Intoxicação por Organofosforados: Biomarcadores de Longo Prazo

UNICAMP/HC - Hospital de Clínicas da Unicamp - Campinas (SP) — Prova 2024

Enunciado

Pedro, 36a, comparece ao Pronto Atendimento referindo cefaleia, tonturas, vômitos, sudorese intensa, mal-estar geral, fraqueza e dor abdominal, que apareceram alguns minutos depois de preparar um defensivo agrícola. Exame físico: PA=110/72mmHg; FC=74bpm; oximetria de pulso=93% em ar ambiente; consciente; pálido; lacrimejante; apresentando rinorreia, sialorreia, tosse e sudorese intensas, com roupas molhadas. Pupilas mióticas; pulmões: sibilos, roncos e estertores bilateralmente; abdome: ruídos aumentados. Contexto familiar: é agricultor familiar desde os 16 anos, começou trabalhar com o pai e dois irmãos mais velhos. Na atualidade é casado com Maria de 34 anos e tem dois filhos, de 14 e 16 anos, que ajudam na lavoura de tomate, quiabo, vagem, milho e feijão, no contraturno da escola. Maria, além das atividades da casa, trabalha na lavoura e lava as roupas utilizadas pelo marido e filhos no trabalho.PARA A INVESTIGAÇÃO DA EXPOSIÇÃO DA MARIA, CITE O EXAME LABORATORIAL ESPECÍFICO OU BIOMARCADOR DE EFEITO QUE INDICA CONTATO DE LONGO PRAZO:

Alternativas

Pérola Clínica

Exposição crônica a organofosforados → Dosagem de Acetilcolinesterase eritrocitária.

Resumo-Chave

A colinesterase eritrocitária reflete a toxicidade no sistema nervoso e a exposição de longo prazo, pois sua regeneração depende da eritropoiese, ao contrário da plasmática, que se recupera rapidamente.

Contexto Educacional

A intoxicação por inibidores da colinesterase (organofosforados e carbamatos) é um problema de saúde pública relevante em áreas agrícolas. Os organofosforados ligam-se irreversivelmente à enzima, enquanto os carbamatos possuem ligação reversível. O diagnóstico clínico baseia-se na síndrome colinérgica, mas o monitoramento de populações expostas depende de biomarcadores enzimáticos. A acetilcolinesterase eritrocitária é o padrão-ouro para avaliar o impacto real no tecido nervoso e a exposição cumulativa.

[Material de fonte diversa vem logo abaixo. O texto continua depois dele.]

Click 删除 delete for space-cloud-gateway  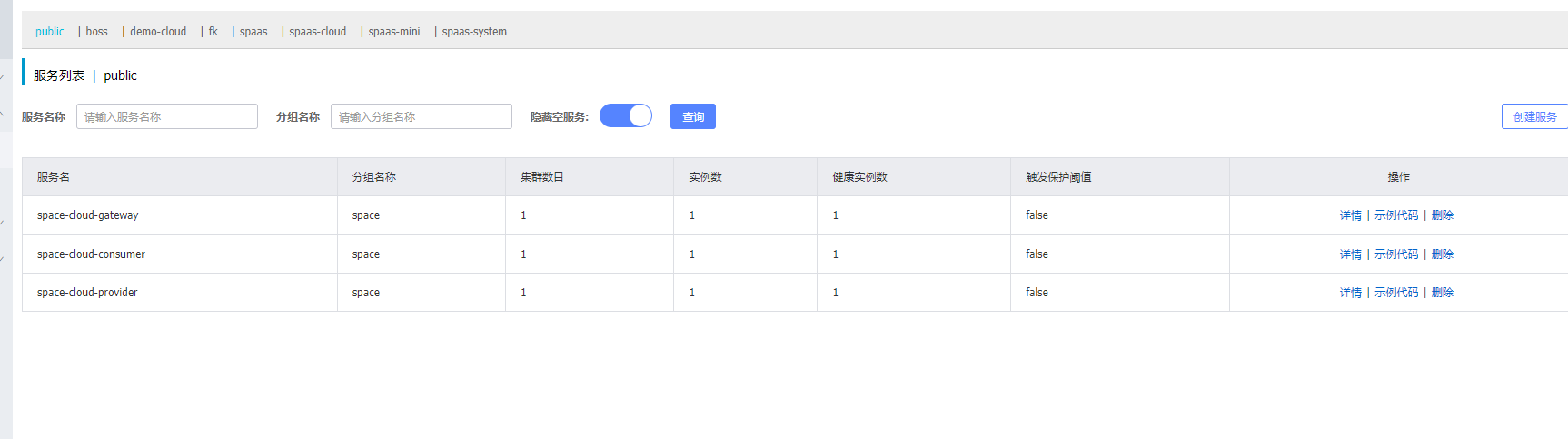[x=1443, y=215]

No manejo de saúde do trabalhador, é fundamental identificar não apenas o aplicador, mas o núcleo familiar envolvido no processo produtivo. A lavagem de EPIs e roupas de trabalho sem proteção adequada é uma via comum de contaminação crônica. O tratamento da fase aguda envolve descontaminação, suporte ventilatório e atropinização, enquanto a vigilância em saúde foca na redução do uso de agrotóxicos e na proteção coletiva.

Perguntas Frequentes

Qual a diferença entre colinesterase plasmática e eritrocitária?

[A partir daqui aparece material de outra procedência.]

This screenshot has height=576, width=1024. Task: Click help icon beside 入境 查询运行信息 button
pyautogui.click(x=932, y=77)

A colinesterase plasmática (pseudocolinesterase ou butyrylcholinesterase) é sintetizada no fígado e possui meia-vida curta, sendo um marcador sensível para exposição aguda recente. Já a colinesterase eritrocitária (verdadeira ou acetilcolinesterase) é idêntica à encontrada nas sinapses nervosas e sua atividade reflete a exposição crônica ou de longo prazo, pois a recuperação dos níveis depende da renovação da massa eritrocitária (aproximadamente 120 dias).

Por que Maria deve ser investigada se não aplica o veneno diretamente?

A exposição a praguicidas em contextos de agricultura familiar ocorre não apenas pela aplicação direta, mas também pelo contato secundário. Maria está exposta ao lavar roupas contaminadas do marido e filhos, além de trabalhar na lavoura onde os resíduos persistem. Esse cenário configura uma exposição ocupacional e ambiental indireta que exige monitoramento biológico para prevenir efeitos crônicos neurotóxicos.

Quais os sinais clínicos de intoxicação colinérgica aguda?

A síndrome colinérgica manifesta-se por efeitos muscarínicos (miose, bradicardia, sialorreia, lacrimejamento, broncorreia, vômitos e diarreia) e nicotínicos (fasciculações, fraqueza muscular e taquicardia inicial). O quadro apresentado por Pedro é clássico de intoxicação aguda grave, exigindo estabilização imediata e uso de atropina como antídoto para reverter os efeitos muscarínicos.